I’m astonished to report that after decades of putting reading before everything else, I have been made a (somewhat) more reluctant reader. I blame it on my internet wanderings on a shiny, sleek laptop, my interest in social media, the constant buzz of Facebook, and the flutter of Twitter. The allure of my Blackberry texts. The shift in my free time from reading fiction to psychology. All of it. And it is disturbing.
I have had three or four novels this fall that have just sat there, waiting for my attention. But the deck needed waterproofing. The oven broke, and then companionably, so did the dryer. And my gym time cuts into the hours of the day. And work demands my energy in different ways. My older eyes have a harder time with small fonts at 10:00pm. Reading began to slowly seem like effort, and watching reruns of Law and Order like mental balm. I know, I know, it’s pathetic.

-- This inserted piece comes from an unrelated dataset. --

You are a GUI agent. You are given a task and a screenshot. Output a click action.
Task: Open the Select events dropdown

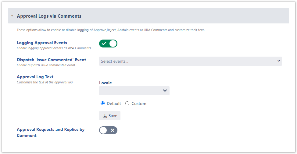pos(190,61)
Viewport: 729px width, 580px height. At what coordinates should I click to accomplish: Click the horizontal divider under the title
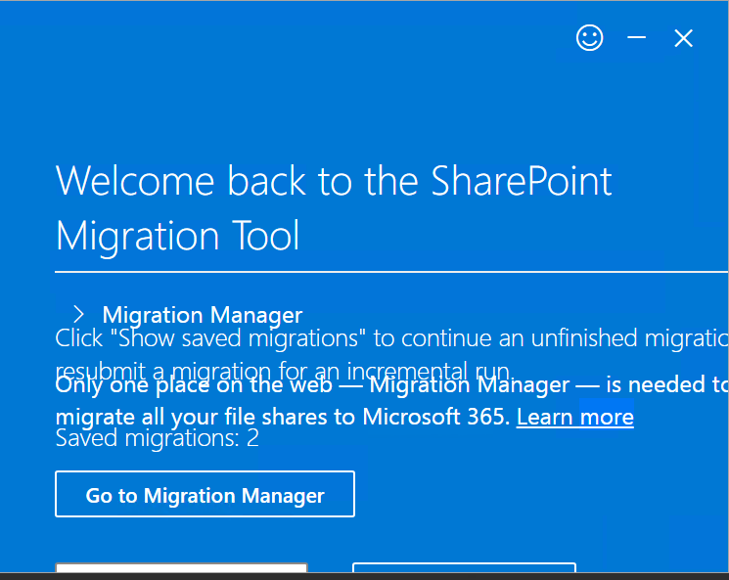[391, 272]
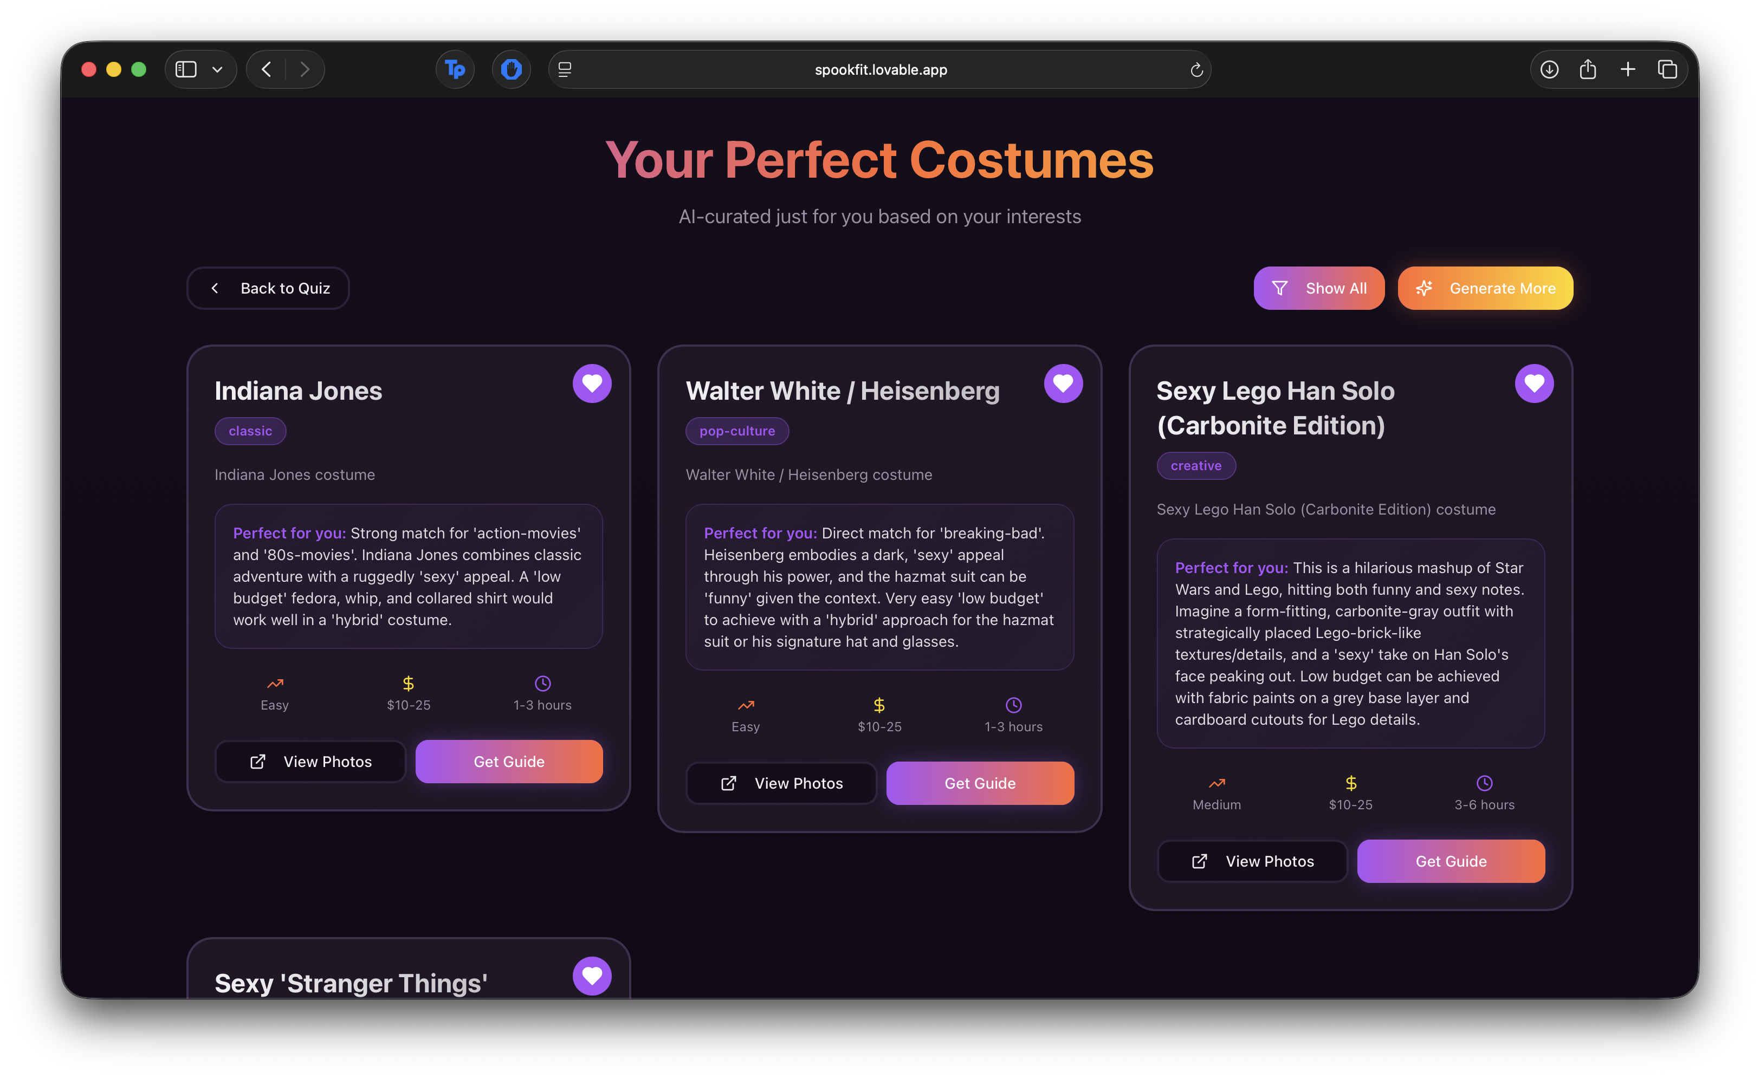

Before I completely become unrecognizable to myself, I recommit myself to Pleasure Reading. I have an annual goal this year of 50 books on GoodReads.com, and though behind, I’m going to try and make it. If you count the books I start and then put down because they aren’t worth any more time, then I am still on pace. Even if one of my current books is 1,200 pages long, weighs a couple of pounds and moves along like cold molasses.
So here’s to my return to a better self. I don’t believe that all this technology in any way makes me a better, smarter, more interesting person. It just sets me adrift into the world of re-tweets, random quotes, cute photos, and unimportant status updates. Mind candy. Back to the real world of fiction in which I understand myself and others better, and gain a more whole and compassionate perspective on the human race. Yes. I’m feeling more myself already.